- [Exercise]:
Return the records in full, with every character preserved.

Record set Block Start

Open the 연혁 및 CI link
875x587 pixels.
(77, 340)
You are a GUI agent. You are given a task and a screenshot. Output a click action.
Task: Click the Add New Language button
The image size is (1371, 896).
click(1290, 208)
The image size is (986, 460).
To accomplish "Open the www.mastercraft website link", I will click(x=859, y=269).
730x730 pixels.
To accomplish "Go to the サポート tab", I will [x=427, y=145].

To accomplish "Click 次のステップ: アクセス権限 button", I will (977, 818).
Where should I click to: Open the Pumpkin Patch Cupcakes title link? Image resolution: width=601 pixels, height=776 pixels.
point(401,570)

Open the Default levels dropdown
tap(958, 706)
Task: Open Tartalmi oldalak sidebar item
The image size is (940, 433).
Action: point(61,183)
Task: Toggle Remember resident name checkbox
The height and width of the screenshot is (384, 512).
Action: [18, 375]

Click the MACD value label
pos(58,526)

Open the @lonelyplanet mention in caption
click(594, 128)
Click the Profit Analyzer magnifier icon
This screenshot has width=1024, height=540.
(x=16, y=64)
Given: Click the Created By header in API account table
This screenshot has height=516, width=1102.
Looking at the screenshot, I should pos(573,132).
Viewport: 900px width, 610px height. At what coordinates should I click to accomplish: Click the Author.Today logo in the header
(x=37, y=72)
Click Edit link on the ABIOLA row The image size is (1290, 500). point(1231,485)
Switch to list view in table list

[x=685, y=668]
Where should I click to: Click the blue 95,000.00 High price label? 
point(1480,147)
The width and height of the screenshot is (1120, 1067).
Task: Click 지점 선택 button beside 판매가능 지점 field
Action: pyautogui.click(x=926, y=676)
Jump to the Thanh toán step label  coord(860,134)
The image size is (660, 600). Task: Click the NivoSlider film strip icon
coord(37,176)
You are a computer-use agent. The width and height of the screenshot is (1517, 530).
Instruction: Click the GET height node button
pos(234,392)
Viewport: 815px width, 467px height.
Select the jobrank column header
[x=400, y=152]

Record set Block End

- [Exercise response]:
Open the 연혁 및 CI link
875x587 pixels.
(77, 340)
You are a GUI agent. You are given a task and a screenshot. Output a click action.
Task: Click the Add New Language button
The image size is (1371, 896).
click(1290, 208)
The image size is (986, 460).
To accomplish "Open the www.mastercraft website link", I will click(x=859, y=269).
730x730 pixels.
To accomplish "Go to the サポート tab", I will [x=427, y=145].

To accomplish "Click 次のステップ: アクセス権限 button", I will (977, 818).
Where should I click to: Open the Pumpkin Patch Cupcakes title link? Image resolution: width=601 pixels, height=776 pixels.
point(401,570)

Open the Default levels dropdown
tap(958, 706)
Task: Open Tartalmi oldalak sidebar item
The image size is (940, 433).
Action: point(61,183)
Task: Toggle Remember resident name checkbox
The height and width of the screenshot is (384, 512).
Action: [18, 375]

Click the MACD value label
pos(58,526)

Open the @lonelyplanet mention in caption
click(594, 128)
Click the Profit Analyzer magnifier icon
This screenshot has width=1024, height=540.
(x=16, y=64)
Given: Click the Created By header in API account table
This screenshot has height=516, width=1102.
Looking at the screenshot, I should pos(573,132).
Viewport: 900px width, 610px height. At what coordinates should I click to accomplish: Click the Author.Today logo in the header
(x=37, y=72)
Click Edit link on the ABIOLA row The image size is (1290, 500). point(1231,485)
Switch to list view in table list

[x=685, y=668]
Where should I click to: Click the blue 95,000.00 High price label? 
point(1480,147)
The width and height of the screenshot is (1120, 1067).
Task: Click 지점 선택 button beside 판매가능 지점 field
Action: pyautogui.click(x=926, y=676)
Jump to the Thanh toán step label  coord(860,134)
The image size is (660, 600). Task: Click the NivoSlider film strip icon
coord(37,176)
You are a computer-use agent. The width and height of the screenshot is (1517, 530).
Instruction: Click the GET height node button
pos(234,392)
Viewport: 815px width, 467px height.
Select the jobrank column header
[x=400, y=152]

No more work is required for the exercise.